╭──

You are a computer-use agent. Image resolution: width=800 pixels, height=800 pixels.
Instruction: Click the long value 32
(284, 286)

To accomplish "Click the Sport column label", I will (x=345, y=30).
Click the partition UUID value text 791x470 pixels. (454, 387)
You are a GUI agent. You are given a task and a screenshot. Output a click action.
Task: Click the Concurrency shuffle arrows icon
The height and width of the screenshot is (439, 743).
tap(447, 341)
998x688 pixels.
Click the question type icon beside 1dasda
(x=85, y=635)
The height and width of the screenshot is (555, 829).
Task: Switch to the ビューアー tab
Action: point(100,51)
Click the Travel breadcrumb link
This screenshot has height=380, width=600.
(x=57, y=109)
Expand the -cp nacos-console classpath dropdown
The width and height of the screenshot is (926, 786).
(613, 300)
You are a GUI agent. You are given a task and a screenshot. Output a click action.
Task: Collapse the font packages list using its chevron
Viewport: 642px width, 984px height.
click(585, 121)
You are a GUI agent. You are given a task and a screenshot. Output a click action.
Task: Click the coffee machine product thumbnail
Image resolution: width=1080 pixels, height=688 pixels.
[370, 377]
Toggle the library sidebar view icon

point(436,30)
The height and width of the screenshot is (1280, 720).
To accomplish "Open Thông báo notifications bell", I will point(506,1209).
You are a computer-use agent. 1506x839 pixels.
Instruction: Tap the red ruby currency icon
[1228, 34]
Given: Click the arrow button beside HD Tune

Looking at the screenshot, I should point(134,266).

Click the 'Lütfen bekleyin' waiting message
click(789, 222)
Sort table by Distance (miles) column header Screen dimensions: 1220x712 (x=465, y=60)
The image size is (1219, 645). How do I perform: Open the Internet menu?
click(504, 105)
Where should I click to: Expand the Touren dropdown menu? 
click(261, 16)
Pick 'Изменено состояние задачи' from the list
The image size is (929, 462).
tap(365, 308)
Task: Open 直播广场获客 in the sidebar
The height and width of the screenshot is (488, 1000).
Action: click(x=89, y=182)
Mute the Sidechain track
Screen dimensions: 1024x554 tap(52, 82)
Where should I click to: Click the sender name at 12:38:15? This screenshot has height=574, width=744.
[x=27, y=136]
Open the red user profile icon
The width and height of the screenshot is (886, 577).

╰──

--- Task requirements ---
Should a line in the material contain "list", copy it.

--- Solution to this task ---
Task: Collapse the font packages list using its chevron
Pick 'Изменено состояние задачи' from the list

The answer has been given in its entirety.